Farmer Focus: Let’s keep the anti-meat agenda honest
Not all heroes wear capes, or in this case, not all heroines. Bear with me because this is convoluted.
I like to read The Guardian newspaper for its good coverage of world events, great rugby pages and wildly anti-beef agenda. It’s important to keep track of the opposition camp.
See also: Calls for retraction of 2019 Eat-Lancet report as sequel looms
Recently, we had pound-shop eco warrior George Monbiot whingeing about the Farm Carbon Toolkit, criticising it for using modelling to estimate the carbon storage of well-managed grassland.
He conveniently ignored that the Global Warming Potential of enteric methane (which he loves to bang on about) also comes from modelling, as that is the scientific method used to, well, model outcomes.
Despite this, my favourite recent piece of misinformation was in a Guardian story entitled “UN livestock emissions report seriously distorted our work, say experts”.
This story repeated ideas that meat and dairy are bad for human health, referencing The Eat-Lancet Planetary Health Diet report.
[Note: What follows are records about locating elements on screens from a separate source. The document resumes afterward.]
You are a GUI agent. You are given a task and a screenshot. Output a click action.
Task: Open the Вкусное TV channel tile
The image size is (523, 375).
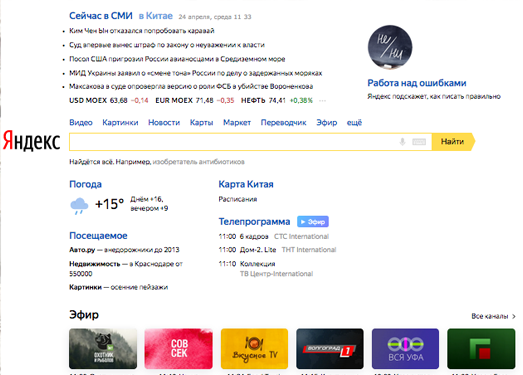(254, 349)
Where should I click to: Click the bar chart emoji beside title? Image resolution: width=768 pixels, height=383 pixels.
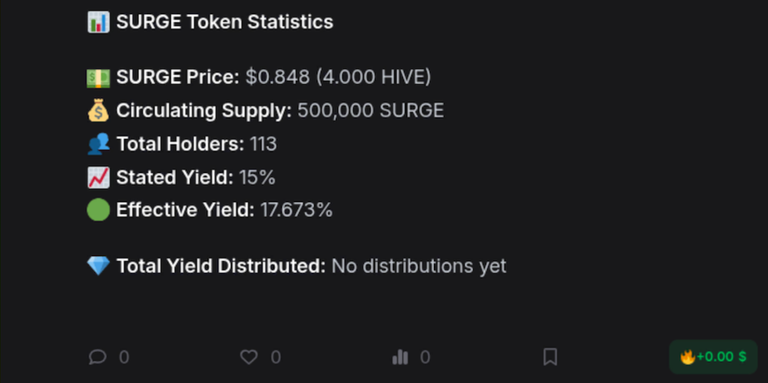click(x=98, y=22)
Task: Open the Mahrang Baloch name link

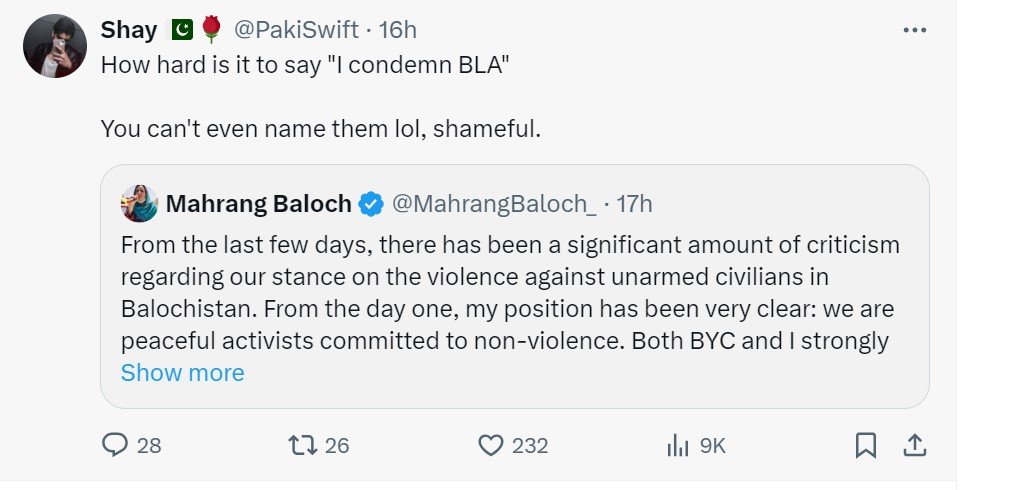Action: click(x=258, y=204)
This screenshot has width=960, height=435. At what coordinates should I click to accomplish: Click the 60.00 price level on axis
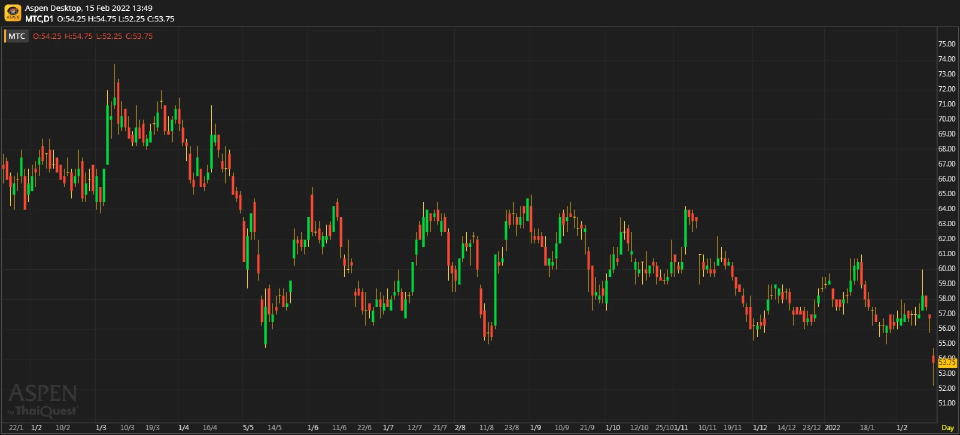(x=946, y=268)
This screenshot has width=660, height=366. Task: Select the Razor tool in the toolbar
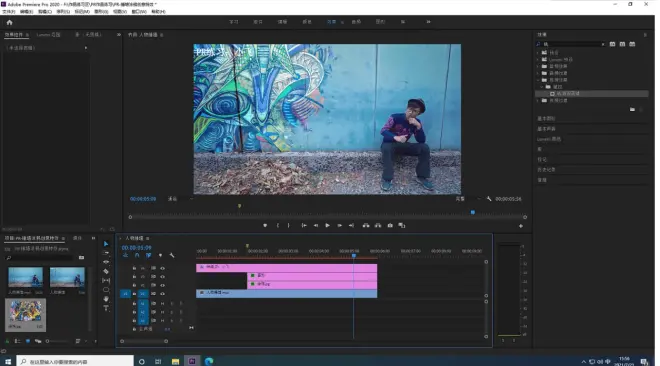106,271
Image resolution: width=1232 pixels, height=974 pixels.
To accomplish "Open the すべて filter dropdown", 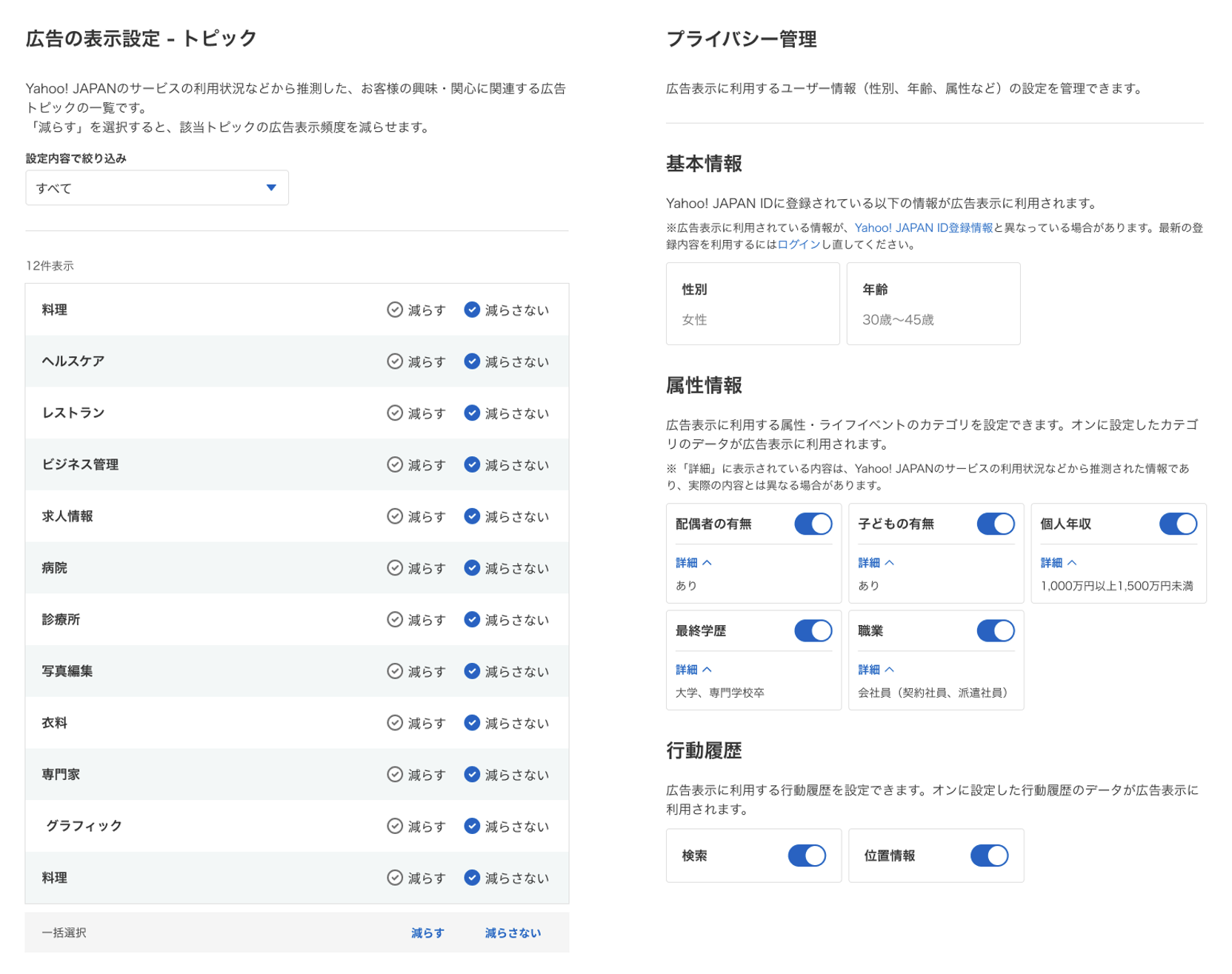I will pos(156,187).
The report guides governments, including ours in the UK, on dietary messaging.
The Guardian, however, failed to show that the claims on meat and dairy have already been discredited.
The report was based on a study called Global Burden of Diseases (GBD) 2019, self-described as the “de facto source for global health accounting”.
It was a revision on the 2017 paper of the same name and brought massive changes, including a 36-fold increase in deaths attributable to meat consumption, but no justification for why.
Enter our heroine: Prof Alice Stanton of the Royal College of Surgeons in Ireland.
Alice and others questioned the Lancet on what had happened in the intervening two years and were repeatedly ignored. After persistence, the Lancet published their concerns.
Alice found the authors of GBD 2019 could cite no peer-reviewed data for their changes yet would neither show their working nor retract their changes.
As a result of her efforts, the next GBD will recommend meat and dairy are part of a healthy, balanced diet.
Incidentally, should it be of interest, the GBD study is compiled by the Institute for Health Metrics Evaluation, part of the University of Washington in Seattle, and is funded by the Bill and Melinda Gates Foundation.
Bill Gates is known for investing in meat-free alternatives, Beyond Meat, Impossible Meat, and Upside Foods.